Dr. Matthew Gibb, MD Executive Vice President and Chief Medical Officer of Carle Foundation Hospital Friday, Aug. 21, 2015, in Champaign, Ill. Talks about the many points of view about the clinical efficacy of cannabis as a therapeutic or medical treatment option and believes that the providers practicing in their areas of specialization have the best understanding of their patients. Seth Perlman AP Photo
Patients must have a doctor's signature to buy medical marijuana in Illinois, but some health systems are forbidding doctors from putting pen to paper because the drug is still illegal at the federal level.
Others are cautiously allowing doctors to participate in the pilot program, even conducting training sessions to make sure doctors know their legal responsibilities as gatekeepers.
Illinois is among 23 states that permit marijuana for medical use, but the program has been slow to start since the law was enacted two years ago. Seven cultivation centers have been green-lighted to start growing cannabis; sales will begin later this year.
Yet, only 2,800 patients have qualified for the program, a frustratingly low number for the new industry. Hesitance from the medical establishment may be one reason. For some doctors, marijuana provides an exciting new treatment option. Others want to avoid an unfamiliar substance that wasn't covered in medical school.
"We're all cautious about new things. We want to test the waters," said Dr. Scott Cooper, president of the Illinois State Medical Society, which provides training to doctors on the marijuana law. "There's going to be a learning curve."
Some patients also are waiting for Gov. Bruce Rauner's administration to approve 11 additional conditions and diseases — including migraine, osteoarthritis and post-traumatic stress disorder — that were recommended by an advisory board in May. The move would open legal marijuana to thousands, perhaps millions, more Illinois residents.
Under the law, doctors must sign a five-page form attesting that they have a "bona fide physician-patient relationship" that goes beyond a marijuana consultation, and that the patient has an approved diagnosis and is likely to benefit from using marijuana.

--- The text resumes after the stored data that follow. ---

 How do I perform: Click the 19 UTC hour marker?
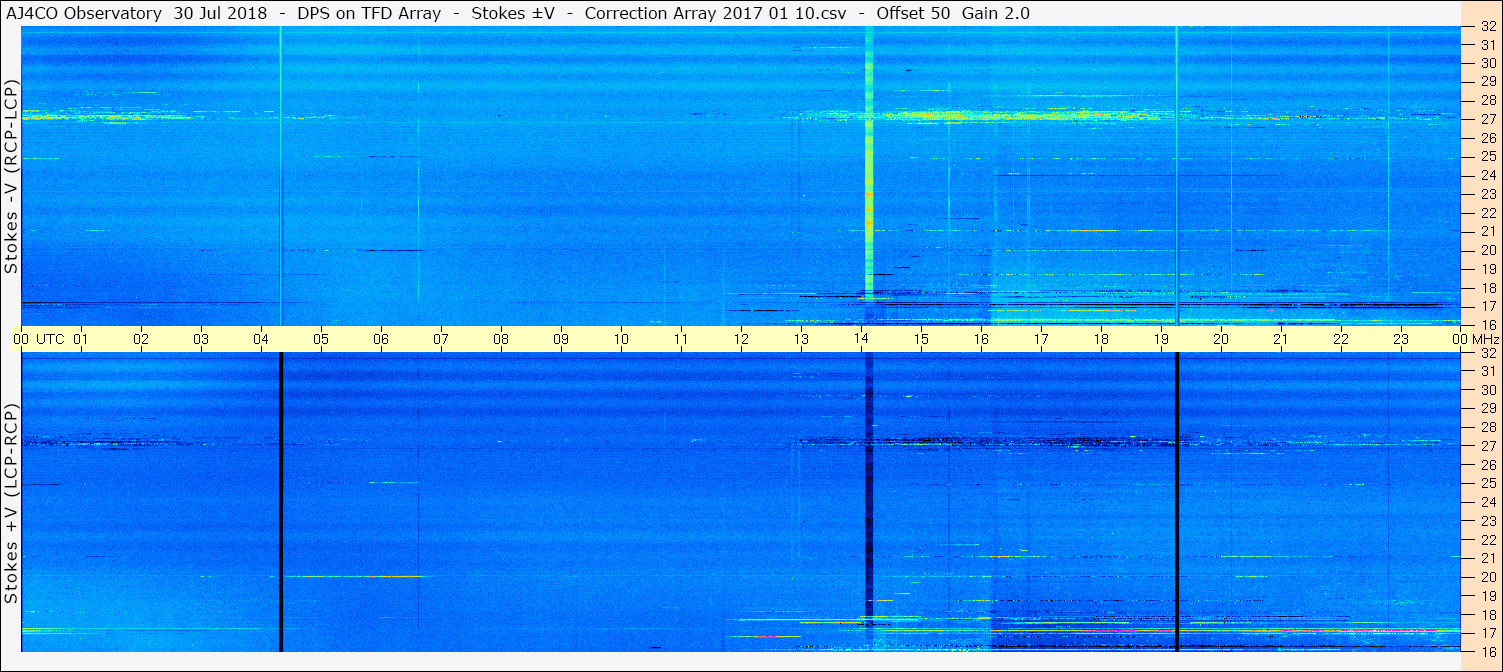1161,339
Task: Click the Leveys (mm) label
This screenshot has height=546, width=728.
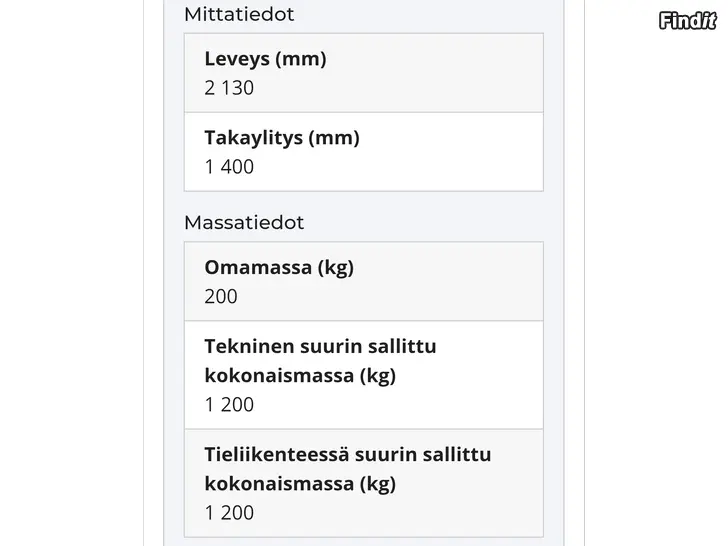Action: (265, 59)
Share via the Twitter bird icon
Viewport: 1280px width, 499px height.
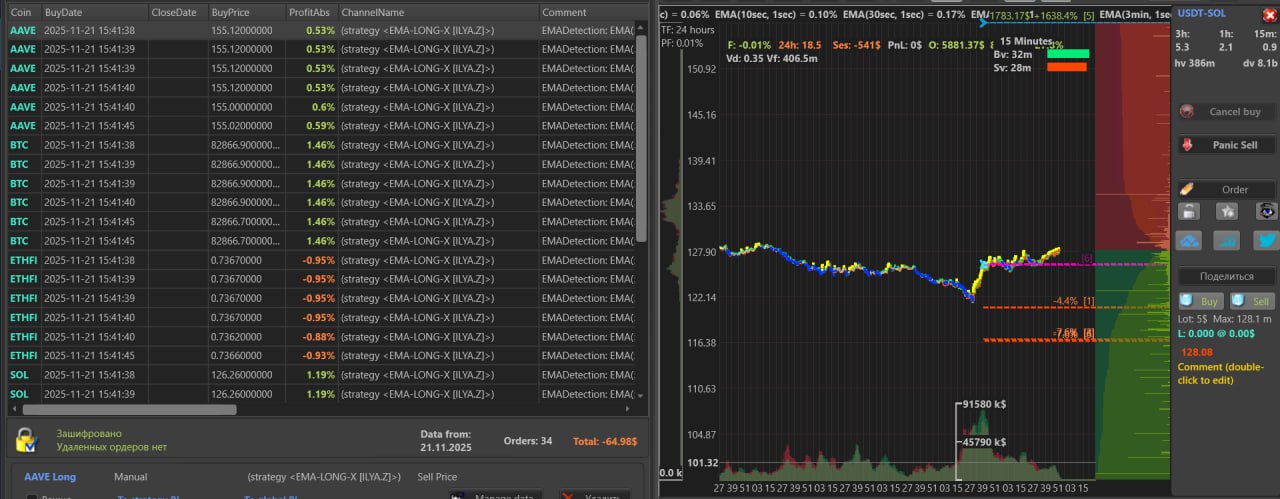(1265, 241)
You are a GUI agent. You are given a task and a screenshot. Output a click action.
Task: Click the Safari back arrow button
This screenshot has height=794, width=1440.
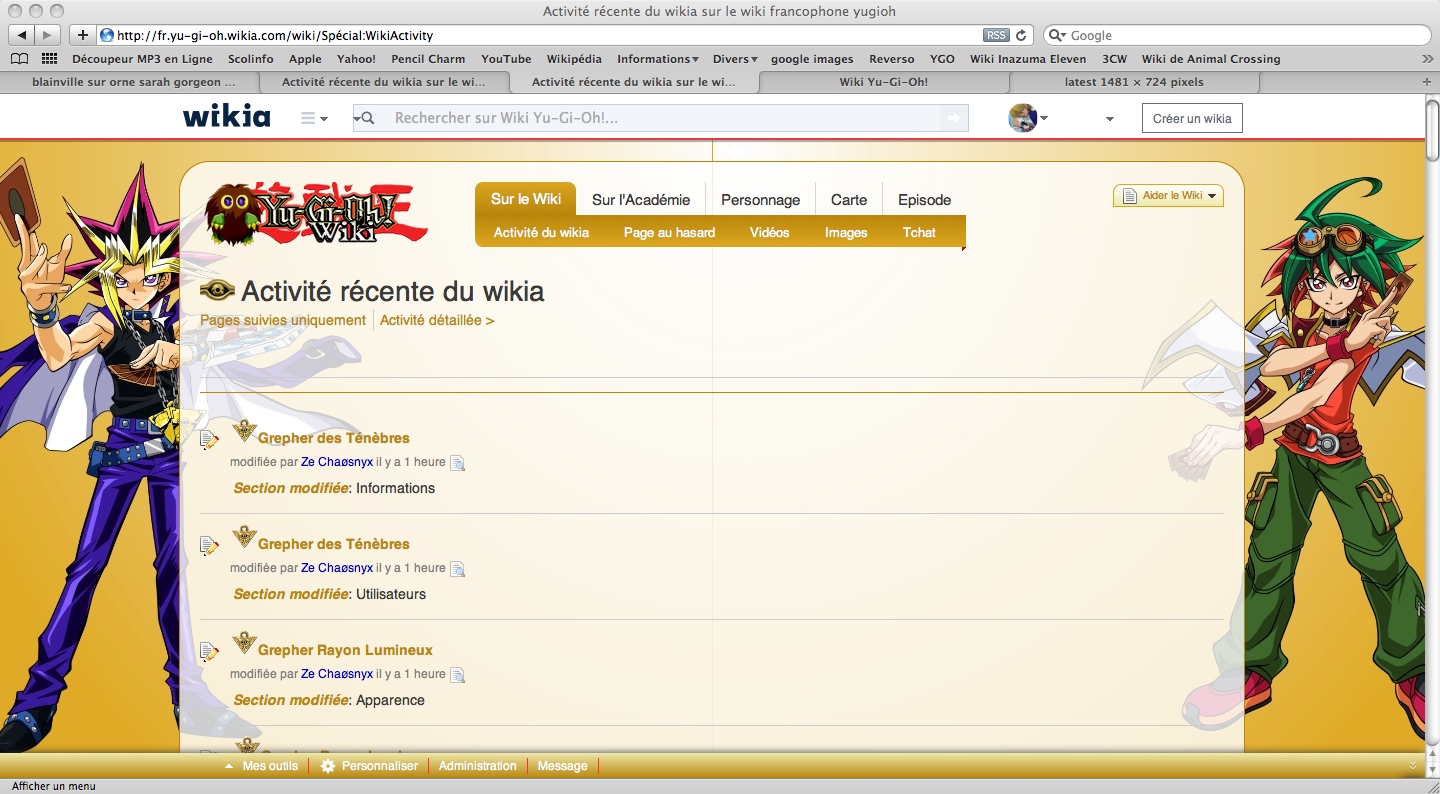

Doctors, not patients, mail the form to the Illinois Department of Public Health.
From the start, state regulators took a hard line, disciplining one doctor for allegedly misleading potential patients by offering pre-approval for medical marijuana and warning other doctors against setting up medical cannabis clinics.
"I still to this day believe that's responsible for the doctor shortage," said Tammy Jacobi, owner of a Chicago business called Good Intentions that helps patients fill out paperwork.
The disciplined doctor, Brian Murray, once worked at Good Intentions, but now the company is only a matchmaker, providing a list of doctors willing to consider recommending marijuana, Jacobi said. "The state of Illinois definitely keeps their eyes on Good Intentions," Jacobi said.
Many large health systems in the state are allowing doctors to use their own judgment and encouraging them to know the law. In late May, Downers Grove-based Advocate Health Care, which has the state's largest physician network, held a daylong seminar, drawing about 100 doctors.
"Our goal is to assist patients on their path back to health," Advocate Medical Group CEO Dr. Kevin McCune said in an email. "Physicians work with each patient to determine the best treatment plan in order to achieve this."
Patients' access to medical marijuana mostly depends on where they get their medical care.
In southern Illinois, two major health care organizations —Southern Illinois Healthcare and Southern Illinois University — are preventing doctors from formally recommending marijuana. Both cited the federal view of marijuana as a controlled substance with no accepted medical use.
But Dr. David Yablonsky, who has clinics in Maryville and Edwardsville, said he has written marijuana certifications for patients with fibromyalgia, Crohn's disease and multiple sclerosis.
"I really challenge health centers and other physicians to be open-minded, to talk to patients and read about this," Yablonsky said, stressing marijuana's lower toxicity and addictiveness compared to prescription painkillers.
In central Illinois, there is no across-the-board policy on medical cannabis for doctors who are part of the Urbana-based Carle Foundation Hospital and Physician Group.
"There are many points of view about the clinical efficacy of cannabis as a therapeutic or medical treatment option," said Dr. Matthew Gibb, chief medical officer. "Carle has determined that our providers practicing in their areas of specialization have the best understanding of their patients."
In Chicago, Northwestern Memorial HealthCare has adopted a system-wide policy in which its more than 1,500 physicians "must provide informational materials and discuss the facts and uncertainty around medical marijuana" before certifying any patient, according to spokesman Christopher King. Rush University Medical Center doesn't yet have an official position, hospital spokeswoman Deb Song said.
Meanwhile, veterans receiving treatment at Veterans Affairs hospitals have a somewhat easier time getting a medical marijuana card. VA doctors, as federal employees, aren't permitted to recommend controlled substances, so the state's rules spell out that those under VA care don't need a doctor to sign off.